財産を贈与されても贈与税はかけずに、贈与した人が亡くなったら、死亡時に一括して相続税と合算する「相続時精算課税」が誕生したあたりから、随分と制度そのものが変化の渦の中にある。
贈与税と相続税を合算するという考え方だって、その昔には考えられなかったわけだから、近く正式にスタートする「自社株相続の特例」も見方によっては非常に画期的な話だ。
ごくごく簡単に説明すると、中小企業の上場していない自社株を相続した場合、その会社の後継者には、自社株にかかる相続税を大幅に免除してあげましょうという内容だ。
これまでも、相続財産のうち、居住用の土地であれば、相続税を一定額免除する制度があったが、この考え方を中小企業の自社株に広げたものだ。
「株式を相続した」と聞くと、確かに「財産をもらった」と同じ意味である。とはいえ、株式といえども、中小企業の自社株は、当然、流通性などない。自由に売り買いできるシロモノではないのに、税務上の評価をすると1株あたりの株価が、いっぱしの上場会社より高いというケースは珍しくない。
青息吐息の状態だろうが、資金繰りに頭を痛めていようが、昔からの工場用地とか所有資産次第では、相当高額な評価額が弾き出され、それに対して相続税がかかってくる。
こういう状況を救済する目的で、新しい制度が登場したわけだが、問題は適用条件がやたらと厳しい点だ。
まず、相続税が免除(正式には猶予)される対象は、会社の跡継ぎ1名のみ。同族関係者の中で筆頭株主であることが条件で、兄弟で事業を継ぐ場合に兄弟皆が対象になるわけではない。
それはともかく、厳しいのが「5年8割条件」。
相続の後、5年間は代表として事業を継続し続け、株式もすべて保有し続ける必要がある。おまけに雇用を最低でも8割は維持しないと特例はフイになる仕組みだ。

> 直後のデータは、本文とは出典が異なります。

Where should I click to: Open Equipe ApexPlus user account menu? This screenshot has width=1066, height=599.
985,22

5年間という期間は、会社を経営している人間から見れば、かなり長期である。経済環境、社会環境が激しく様変わりする昨今、5年間もの間、変化もなく同じ形態で事業を続けることを確約できる経営者などいるのだろうか。
どんなに優秀な経営者がどんなに真面目に取り組んでも、時代に合わなくなったり、何かしらの不可抗力をともなうトラブルにでも巻き込まれたら、雇用の8割維持など簡単なことではない。
また、跡継ぎになって代表として経営に当たっても、資質の問題だってある。他の人間の方が代表者として適任であれば、トップを交代したほうが、よほど会社のためになる。

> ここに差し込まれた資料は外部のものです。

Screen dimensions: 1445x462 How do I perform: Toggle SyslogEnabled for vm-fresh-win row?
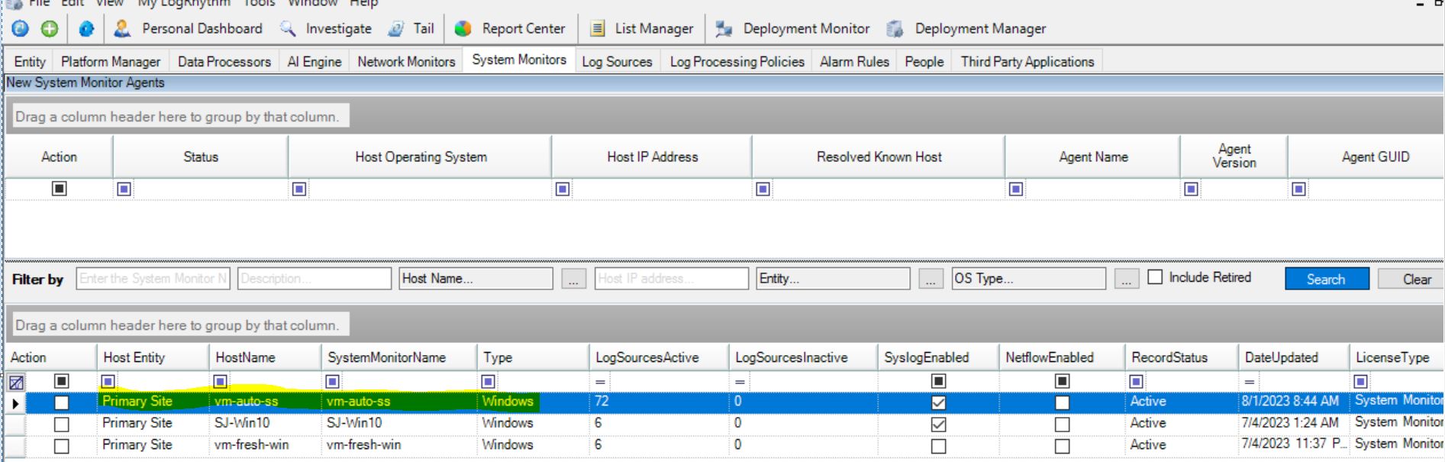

それこそ雇用の8割維持を達成するためにも、トップ人事をそのように判断するほうが賢明という事態も起こりえる。
今回の自社株相続の特例だと、5年以内に少しでも株を移動したり、上記の条件を守らなかった場合、免除されていた相続税は、利子税まで付けてただちに納めるハメに陥る。

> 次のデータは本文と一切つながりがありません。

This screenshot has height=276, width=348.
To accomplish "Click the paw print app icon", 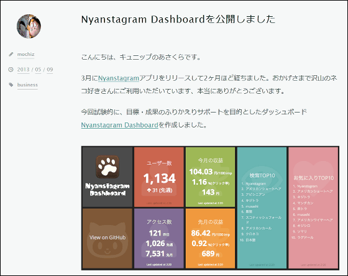I will (108, 167).
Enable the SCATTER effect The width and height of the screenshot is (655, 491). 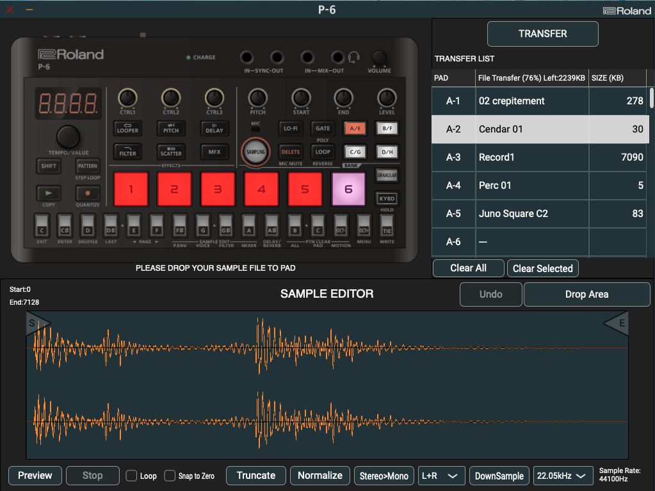(x=170, y=152)
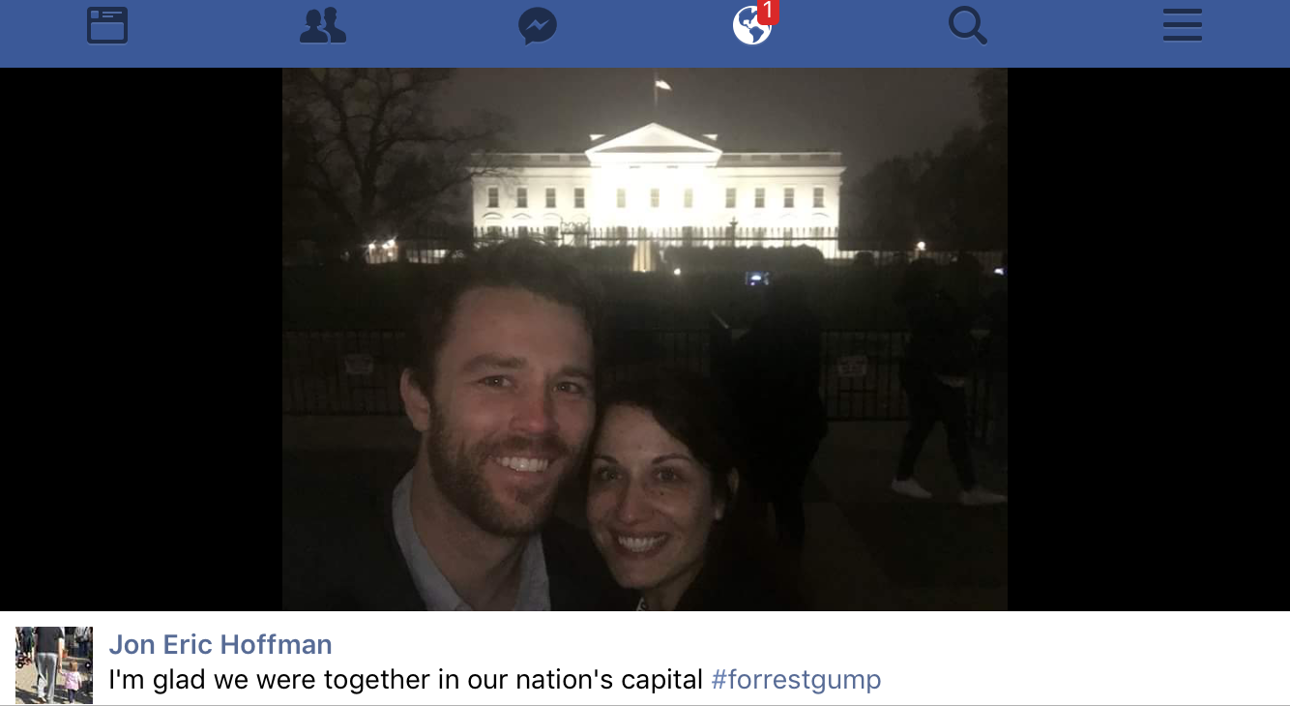This screenshot has height=706, width=1290.
Task: Open the hamburger menu icon
Action: pyautogui.click(x=1182, y=25)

5年もの期間に渡って、代表者の地位も雇用も変動がないようにしろという発想は、まさに役人的発想だろう。
変化もなく人事にしても予定調和の中でしか動かない役人の考えそうな条件だと思う。
民間の事情、中小企業経営の実態を理解していたら、もう少し違う形になるような気がする。
この自社株相続の特例は、あくまで、使いたい人が使える制度。使うか使わないかは、詳しい税理士などを交えて慎重に検討するほうが賢明だろう。
われわれ専門マスコミも、つい「自社株相続税が大幅に減税」みたいな表層的な取り上げ方をしてしまいがちだが、おいしい話には当然、厳しい条件がある。こうした部分にしっかり焦点をあてて報道することが大事だと思う。